COREinsight: Kopdes Merah Putih, Paradoks Gerakan Ekonomi Rakyat


In Kajian, Politika
June 11, 2025

Empat Kritik Desain Koperasi Merah Putih

Meski berangkat dari niat baik untuk menghidupkan ekonomi rakyat, program koperasi desa Merah Putih berisiko menjauh dari semangat koperasi ala Bung Hatta jika tidak dirancang dengan matang. CORE Indonesia mencatat, setidaknya empat aspek krusial yang perlu dievaluasi secara serius agar program ini betul-betul berdampak positif bagi ekonomi desa.

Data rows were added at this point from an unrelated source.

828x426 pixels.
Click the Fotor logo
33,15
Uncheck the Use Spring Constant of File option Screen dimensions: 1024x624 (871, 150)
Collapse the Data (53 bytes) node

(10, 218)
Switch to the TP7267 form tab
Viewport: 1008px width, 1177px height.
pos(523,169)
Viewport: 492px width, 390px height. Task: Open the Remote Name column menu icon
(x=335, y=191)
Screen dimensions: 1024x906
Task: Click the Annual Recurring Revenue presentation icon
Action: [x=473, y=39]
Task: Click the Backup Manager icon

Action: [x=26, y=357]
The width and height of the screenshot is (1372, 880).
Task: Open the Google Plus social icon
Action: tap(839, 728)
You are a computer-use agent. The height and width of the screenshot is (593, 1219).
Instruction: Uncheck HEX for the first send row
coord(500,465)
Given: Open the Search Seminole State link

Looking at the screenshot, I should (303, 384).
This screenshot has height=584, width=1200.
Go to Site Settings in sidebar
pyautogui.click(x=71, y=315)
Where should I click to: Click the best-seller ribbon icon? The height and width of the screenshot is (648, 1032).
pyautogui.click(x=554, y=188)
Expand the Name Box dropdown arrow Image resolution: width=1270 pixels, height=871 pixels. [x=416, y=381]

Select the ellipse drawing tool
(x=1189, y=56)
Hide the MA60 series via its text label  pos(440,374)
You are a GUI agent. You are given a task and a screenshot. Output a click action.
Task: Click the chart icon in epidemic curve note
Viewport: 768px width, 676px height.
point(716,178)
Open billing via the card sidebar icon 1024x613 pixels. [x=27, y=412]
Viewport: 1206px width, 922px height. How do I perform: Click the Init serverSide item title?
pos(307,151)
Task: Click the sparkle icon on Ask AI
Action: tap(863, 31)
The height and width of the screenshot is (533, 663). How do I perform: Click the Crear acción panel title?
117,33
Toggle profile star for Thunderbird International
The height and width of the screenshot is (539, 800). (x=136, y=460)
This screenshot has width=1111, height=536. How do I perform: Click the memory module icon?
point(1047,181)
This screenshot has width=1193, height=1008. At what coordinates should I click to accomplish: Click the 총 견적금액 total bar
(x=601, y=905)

Pertama, dari sisi konsep dasar. Pembentukan koperasi desa Merah Putih yang mengacu pada UU No. 25 Tahun 1992 berpotensi bertentangan dengan semangat koperasi yang terbuka dan berbasis kepentingan ekonomi anggota. Undang-undang ini adalah revisi dari UU No. 12 Tahun 1967, landasan koperasi fungsional seperti Koperasi Unit Desa (KUD) pada masa Orde Baru.

Masalahnya, kedua UU ini mengedepankan keanggotaan yang homogen. Jika pendekatan ini dilanjutkan, besar kemungkinan koperasi desa hanya akan jadi formalitas administratif, sekadar memenuhi target, tanpa membangun struktur ekonomi yang benar-benar mandiri. Lebih-lebih, hal ini tidak sesuai dengan marwah koperasi yang digagas Bung Hatta.

Padahal, semangat awal koperasi Indonesia dalam UU No. 79 Tahun 1958 justru bertumpu pada inisiatif masyarakat akar rumput. Gerakan koperasi kala itu lahir dari bawah, bukan dipaksakan dari atas. Karena itu, jika koperasi desa Merah Putih tetap memakai kerangka lama, program ini berisiko mengulang kegagalan KUD: birokratis, tak otonom, dan jauh dari kebutuhan warga desa.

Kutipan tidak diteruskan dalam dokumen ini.